Demokrat : UU Cipta Kerja Tidak Lagi Memberikan Ruang Perundingan

  • Bagikan
Demokrat : UU Cipta Kerja Tidak Lagi Memberikan Ruang Perundingan

JAKARTA –  Ribuan buruh telah melakukan sejumlah aksi di pelbagai daerah di Indonesia. Para buruh ini menyampaikan aspirasinya terkait upah minimum yang dirasa cukup kecil.

Melihat aksi buruh tersebut Wakil Sekretaris Jenderal Partai Demokrat, Irwan menilai aksi tersebut merupakan buah dari terburu-burunya UU Ciptaker usulan pemerintahan Jokowi oleh DPR RI.

Menurut Irwan, Peraturan Pemerintah (PP) Nomor 36 Tahun 2021 tentang Pengupahan sebagai turunan Undang Undang Nomor 11 Tahun 2020 tentang Cipta Kerja tidak lagi memberi ruang perundingan secara bipartit.

“Sehingga dalam penentuan upah proses demokrasi dan ruang dialektika tertutup atas UU Ciptaker dan turunannya,” cetus politis akrab disapa Irwan Fecho ini dalam keterangan tertulis.

Irwan melanjutkan, UU Ciptaker tersebut terbukti saat buruh tidak ada lagi ruang bernegosiasi, tidak ada lagi ruang untuk memastikan bagaimana kondisi riil di lapangan yang dialami buruh saat ini. Hanya berdasar data-data saja dari Badan Pusat Statistik [BPS].

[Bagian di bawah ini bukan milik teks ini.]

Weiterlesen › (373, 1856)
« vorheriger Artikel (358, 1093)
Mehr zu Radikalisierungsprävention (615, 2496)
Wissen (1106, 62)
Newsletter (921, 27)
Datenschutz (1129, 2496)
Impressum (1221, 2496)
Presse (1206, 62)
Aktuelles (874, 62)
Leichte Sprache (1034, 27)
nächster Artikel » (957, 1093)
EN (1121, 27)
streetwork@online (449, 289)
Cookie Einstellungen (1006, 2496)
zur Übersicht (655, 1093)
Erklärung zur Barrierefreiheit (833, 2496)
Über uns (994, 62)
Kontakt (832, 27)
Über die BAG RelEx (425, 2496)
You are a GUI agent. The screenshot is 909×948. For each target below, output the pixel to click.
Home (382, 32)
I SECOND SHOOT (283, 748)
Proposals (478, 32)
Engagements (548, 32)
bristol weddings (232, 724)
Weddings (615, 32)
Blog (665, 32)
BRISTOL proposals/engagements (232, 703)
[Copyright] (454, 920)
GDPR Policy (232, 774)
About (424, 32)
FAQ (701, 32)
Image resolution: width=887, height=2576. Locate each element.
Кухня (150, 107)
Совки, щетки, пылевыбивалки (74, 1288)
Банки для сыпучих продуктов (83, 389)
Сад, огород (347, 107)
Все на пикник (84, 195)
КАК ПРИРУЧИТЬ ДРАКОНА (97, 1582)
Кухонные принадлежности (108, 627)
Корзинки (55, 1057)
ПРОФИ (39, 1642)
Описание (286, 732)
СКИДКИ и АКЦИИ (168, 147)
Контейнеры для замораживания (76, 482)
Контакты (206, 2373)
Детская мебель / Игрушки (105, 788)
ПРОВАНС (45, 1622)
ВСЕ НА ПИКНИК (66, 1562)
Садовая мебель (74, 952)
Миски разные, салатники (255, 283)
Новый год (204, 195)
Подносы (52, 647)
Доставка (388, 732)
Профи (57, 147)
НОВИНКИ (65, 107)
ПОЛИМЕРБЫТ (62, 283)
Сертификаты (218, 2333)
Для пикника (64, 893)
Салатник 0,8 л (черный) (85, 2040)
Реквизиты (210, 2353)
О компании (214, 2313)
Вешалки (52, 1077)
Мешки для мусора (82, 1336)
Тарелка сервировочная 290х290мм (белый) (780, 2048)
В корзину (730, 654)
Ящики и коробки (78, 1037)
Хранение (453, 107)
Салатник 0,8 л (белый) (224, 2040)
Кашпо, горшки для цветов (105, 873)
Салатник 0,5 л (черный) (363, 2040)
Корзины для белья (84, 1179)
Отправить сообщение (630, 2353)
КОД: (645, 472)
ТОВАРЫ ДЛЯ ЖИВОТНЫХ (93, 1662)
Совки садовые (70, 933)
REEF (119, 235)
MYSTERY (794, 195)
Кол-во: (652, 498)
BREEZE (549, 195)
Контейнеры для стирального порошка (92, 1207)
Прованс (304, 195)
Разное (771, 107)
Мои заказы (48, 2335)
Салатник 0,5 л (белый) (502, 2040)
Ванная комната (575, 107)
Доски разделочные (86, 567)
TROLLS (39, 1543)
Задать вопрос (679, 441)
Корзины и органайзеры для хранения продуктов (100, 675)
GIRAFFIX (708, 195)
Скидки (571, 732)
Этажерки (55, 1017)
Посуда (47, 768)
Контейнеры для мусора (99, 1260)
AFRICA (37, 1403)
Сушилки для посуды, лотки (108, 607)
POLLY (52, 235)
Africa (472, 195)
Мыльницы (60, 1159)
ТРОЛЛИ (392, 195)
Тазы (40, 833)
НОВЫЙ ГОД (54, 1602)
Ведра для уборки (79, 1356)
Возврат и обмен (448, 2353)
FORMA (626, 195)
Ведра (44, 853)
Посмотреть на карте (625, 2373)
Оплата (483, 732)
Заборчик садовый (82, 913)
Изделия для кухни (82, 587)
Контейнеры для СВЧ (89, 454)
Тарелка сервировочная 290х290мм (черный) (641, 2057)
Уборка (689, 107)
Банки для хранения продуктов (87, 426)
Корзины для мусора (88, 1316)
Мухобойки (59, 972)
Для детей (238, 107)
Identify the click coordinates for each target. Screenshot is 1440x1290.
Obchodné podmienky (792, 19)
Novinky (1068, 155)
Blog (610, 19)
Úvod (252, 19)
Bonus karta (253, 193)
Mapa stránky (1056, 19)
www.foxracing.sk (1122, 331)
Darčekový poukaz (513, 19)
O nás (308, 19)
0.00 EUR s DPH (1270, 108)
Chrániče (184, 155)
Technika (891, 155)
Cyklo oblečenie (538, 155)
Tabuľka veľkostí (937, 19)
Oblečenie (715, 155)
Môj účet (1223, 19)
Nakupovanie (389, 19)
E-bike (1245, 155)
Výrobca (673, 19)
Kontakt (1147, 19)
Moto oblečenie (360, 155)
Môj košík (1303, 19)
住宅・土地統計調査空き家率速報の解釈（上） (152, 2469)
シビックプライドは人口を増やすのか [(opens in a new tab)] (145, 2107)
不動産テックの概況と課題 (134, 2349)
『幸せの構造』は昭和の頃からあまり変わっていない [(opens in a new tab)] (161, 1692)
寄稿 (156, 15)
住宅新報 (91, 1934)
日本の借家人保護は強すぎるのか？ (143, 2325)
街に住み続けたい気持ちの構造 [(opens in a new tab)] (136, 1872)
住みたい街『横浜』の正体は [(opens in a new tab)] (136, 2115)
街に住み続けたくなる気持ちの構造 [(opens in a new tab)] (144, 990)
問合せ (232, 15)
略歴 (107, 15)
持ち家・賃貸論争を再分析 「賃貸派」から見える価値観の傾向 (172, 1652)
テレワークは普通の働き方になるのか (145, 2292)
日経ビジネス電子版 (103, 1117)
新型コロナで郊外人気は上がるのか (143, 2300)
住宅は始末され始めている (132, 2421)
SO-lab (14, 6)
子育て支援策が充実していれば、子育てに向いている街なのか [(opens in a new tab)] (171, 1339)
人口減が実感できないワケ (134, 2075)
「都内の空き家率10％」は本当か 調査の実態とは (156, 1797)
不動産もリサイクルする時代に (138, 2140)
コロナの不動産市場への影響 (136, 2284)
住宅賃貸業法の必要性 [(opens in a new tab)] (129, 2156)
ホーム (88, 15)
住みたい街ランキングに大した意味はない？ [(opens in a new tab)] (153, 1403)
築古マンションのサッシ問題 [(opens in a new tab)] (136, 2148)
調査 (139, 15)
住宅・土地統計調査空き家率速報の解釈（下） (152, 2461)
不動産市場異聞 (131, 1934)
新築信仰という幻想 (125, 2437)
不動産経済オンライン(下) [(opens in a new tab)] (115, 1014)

“Apa yang dikhawatirkan Fraksi Partai Demokrat saat pengambilan keputusan UU Ciptaker, akhirnya hari ini terjadi, khususnya upah buruh murah. Masa depan buruh dikubur UU Ciptaker,” tukas Irwan.

Sementara itu, Irwan menyarankan jalan konstitusi yang dilakukan elemen buruh dengan menggugat judicial review UU Ciptaker ke Mahkamah Konstitusi, di mana nantinya para hakim konstitusi terketuk hatinya melihat keadaan riil yang dialami buruh saat ini.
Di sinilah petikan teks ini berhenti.